- Source: Santa Illuminata, Montefalco
Sant'Illuminata is a Renaissance-style, Roman Catholic church located at the corner of Via Santa Chiara and Via Severini just south of the historic center of Montefalco, in the Province of Perugia, region of Umbria, Italy. The church, originally founded alongside a female monastery, was dedicated to Illuminata of Todi, putatively a martyred saint from the 4th century who lived in a hermitage between Massa Martana and Todi, and gained veneration in this region of Umbria. The church is noted for its early 16th-century frescoes by Francesco Melanzio and others.
History and description
In the 13th century a reclusorio, or female hermitage for young girls preparing for a cloistered nunnery.
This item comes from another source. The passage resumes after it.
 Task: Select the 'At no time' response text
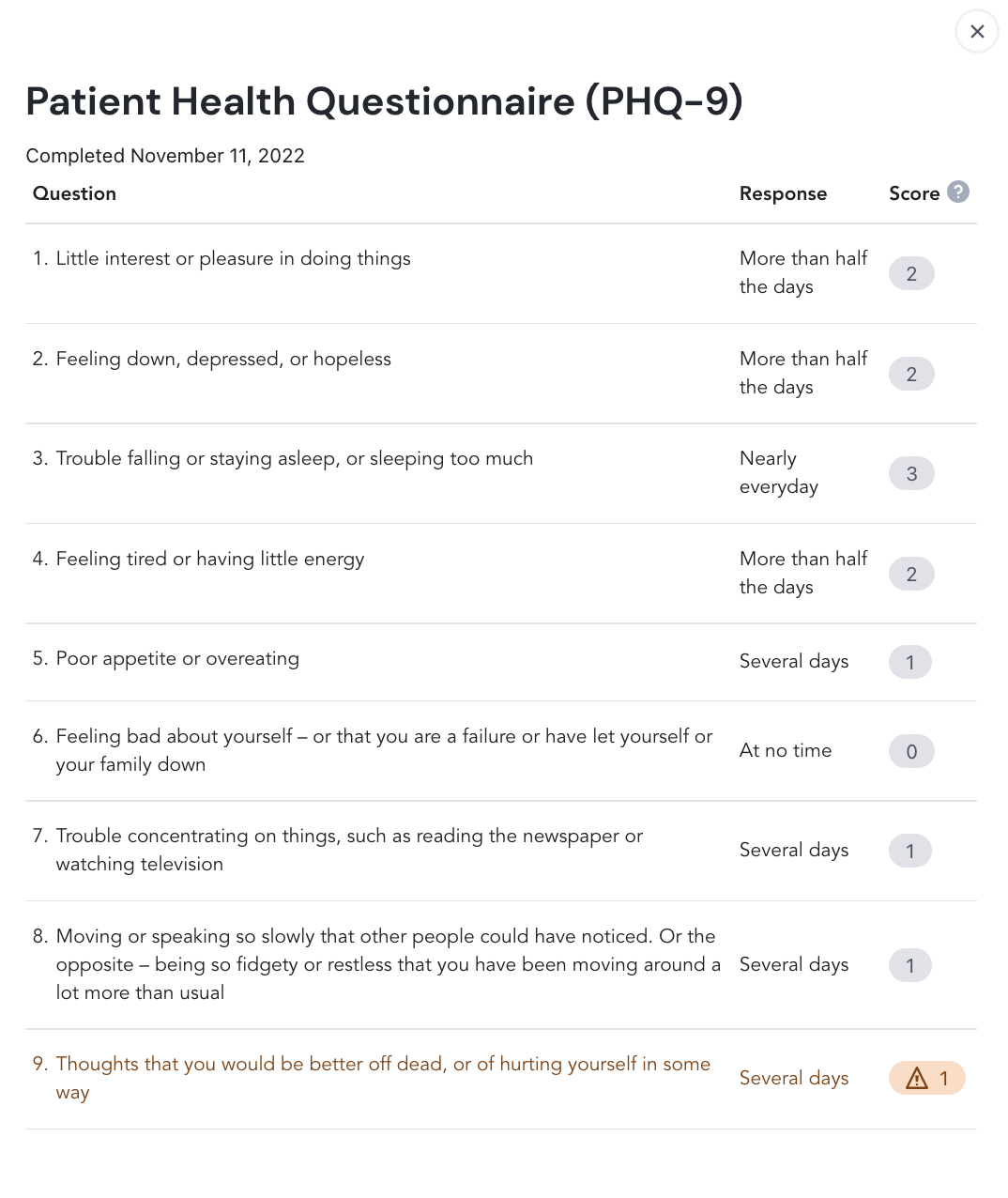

By 1280, the community had moved to the Monastery of Santa Chiara in town, and the monastery at this site was granted to an order of Augustinian nuns in 1302. These in turn would also be joined to the Franciscan nuns of Santa Chiara. A church was begun at this time, but work remained unfinished. In 1492, the monastery became populated by observant male Riformati Franciscans. They generally completed the church and its decoration by 1500. This community was suppressed in 1653 and absorbed by the Collegiate church of San Bartolomeo. It was occupied from 1910 to 1975 by the Capuchins, and now is part of the parish of San Bartolomeo.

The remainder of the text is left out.